Um sein Dilemma all den Zweiflern zu erklären, legte Wolowicz einen Haushalt für 2016 mit Stand Ende Oktober vor und stellte dem die Zahlen aus dem ursprünglichen Entwurf vom Spätsommer gegenüber. Wegen der drastischen Veränderungen müsse noch vor der Behandlung des Haushalts im Stadtrat jedes Referat zum Spargespräch antreten, an dem auch Oberbürgermeister Dieter Reiter (SPD) teilnehme, sagte Wolowicz. Das Referat für Bildung und Sport hatte seinen Termin am vergangenen Freitag und verließ die Sitzung mit 60 Millionen Euro weniger im Etat 2016. Wenn alle Termine so konstruktiv verliefen, werde man den Haushalt 2016 noch retten können, sagte Wolowicz. In so mancher Referats-Rechnung sei "noch Luft drin". Am Donnerstag ist das Sozialreferat dran.
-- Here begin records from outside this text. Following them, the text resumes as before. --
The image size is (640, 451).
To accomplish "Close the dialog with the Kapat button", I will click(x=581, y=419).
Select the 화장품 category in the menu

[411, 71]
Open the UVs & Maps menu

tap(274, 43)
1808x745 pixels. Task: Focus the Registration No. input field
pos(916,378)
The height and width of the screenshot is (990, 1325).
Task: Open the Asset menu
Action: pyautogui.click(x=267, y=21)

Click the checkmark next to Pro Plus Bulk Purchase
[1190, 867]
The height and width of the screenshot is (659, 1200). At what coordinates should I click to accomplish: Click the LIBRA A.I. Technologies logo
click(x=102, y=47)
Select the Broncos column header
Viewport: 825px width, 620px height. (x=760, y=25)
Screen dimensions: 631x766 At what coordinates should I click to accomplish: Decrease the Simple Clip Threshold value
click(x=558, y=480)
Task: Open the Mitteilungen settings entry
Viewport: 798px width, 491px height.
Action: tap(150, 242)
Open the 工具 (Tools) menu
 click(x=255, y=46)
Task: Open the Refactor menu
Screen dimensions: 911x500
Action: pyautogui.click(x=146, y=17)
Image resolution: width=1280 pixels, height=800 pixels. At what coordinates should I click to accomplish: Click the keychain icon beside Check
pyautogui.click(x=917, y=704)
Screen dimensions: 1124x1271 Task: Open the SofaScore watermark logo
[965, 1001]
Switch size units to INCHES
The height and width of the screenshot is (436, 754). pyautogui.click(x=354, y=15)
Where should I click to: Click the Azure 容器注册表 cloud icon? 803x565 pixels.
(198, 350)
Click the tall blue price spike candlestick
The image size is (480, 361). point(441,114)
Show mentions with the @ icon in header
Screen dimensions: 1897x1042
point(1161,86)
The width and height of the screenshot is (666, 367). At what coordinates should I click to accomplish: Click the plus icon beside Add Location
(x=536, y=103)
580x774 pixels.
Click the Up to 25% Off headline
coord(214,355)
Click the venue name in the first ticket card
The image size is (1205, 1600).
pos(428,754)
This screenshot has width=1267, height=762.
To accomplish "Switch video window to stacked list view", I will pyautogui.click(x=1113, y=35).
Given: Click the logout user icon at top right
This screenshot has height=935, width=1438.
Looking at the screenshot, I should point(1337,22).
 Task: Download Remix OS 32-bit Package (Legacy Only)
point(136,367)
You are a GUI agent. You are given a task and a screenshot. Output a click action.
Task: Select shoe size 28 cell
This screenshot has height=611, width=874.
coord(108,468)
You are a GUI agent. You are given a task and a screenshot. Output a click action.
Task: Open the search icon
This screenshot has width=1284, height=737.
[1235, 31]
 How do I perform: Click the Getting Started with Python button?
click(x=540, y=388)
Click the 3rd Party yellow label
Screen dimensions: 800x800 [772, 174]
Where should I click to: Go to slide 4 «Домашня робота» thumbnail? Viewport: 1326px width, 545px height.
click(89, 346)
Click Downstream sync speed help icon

109 Millionen Euro könnte man zudem kurzfristig für den Haushalt 2016 einplanen, wenn die Tilgung der städtischen Schulden im Jahr 2015 wieder auf die bisher übliche Summe von 60 Millionen Euro reduziert werde, sagte der Kämmerer. Das sei aber eine politische Entscheidung. Michael Mattar (FDP) lehnte dies umgehend ab. "Für uns ist es keine Option, den Schuldenabbau 2015 zu stoppen. Jetzt wird klar, worin das Motiv lag, den Nachtragshaushalt 2015 zu verschieben: die Stadtratsmehrheit aus CSU und SPD will den Weg des geringsten Widerstands gehen." Auch die angekündigten Schulden hält Mattar für falsch. "Dies zusammen kann nur als unseriöse Finanzpolitik bezeichnet werden. Die CSU muss sich an ihren Aussagen aus dem Wahlkampf messen lassen und darf keinesfalls diesen Weg mitgehen."

Doch mit punktuellen Eingriffen wird in den Jahren danach kein Haushalt mehr auszugleichen sein. Denn München stehe vor Problemen, die eine Haushaltskonsolidierung über Jahre hinweg nötig machten, sagt Wolowicz. Der Kämmerer belegt das mit zwei Zahlen. München wächst jedes Jahr um eine Kleinstadt an. Jedes Jahr zögen 25 000 neue Bürger in die Stadt. Dafür braucht es Schulen, Kitas, die Menschen bezögen Leistungen unterschiedlichster Art. Was im Gegenzug an zusätzlicher Einkommenssteuer hereinkommt, reicht dafür oft nicht aus. Schon jetzt stellt die Stadt so viel Personal neu ein, dass die Kosten davonlaufen. Vom 1. Januar 2014 bis zum 31. Juli hätten die Stadträte alleine mehr als 2800 neue Stellen beschlossen.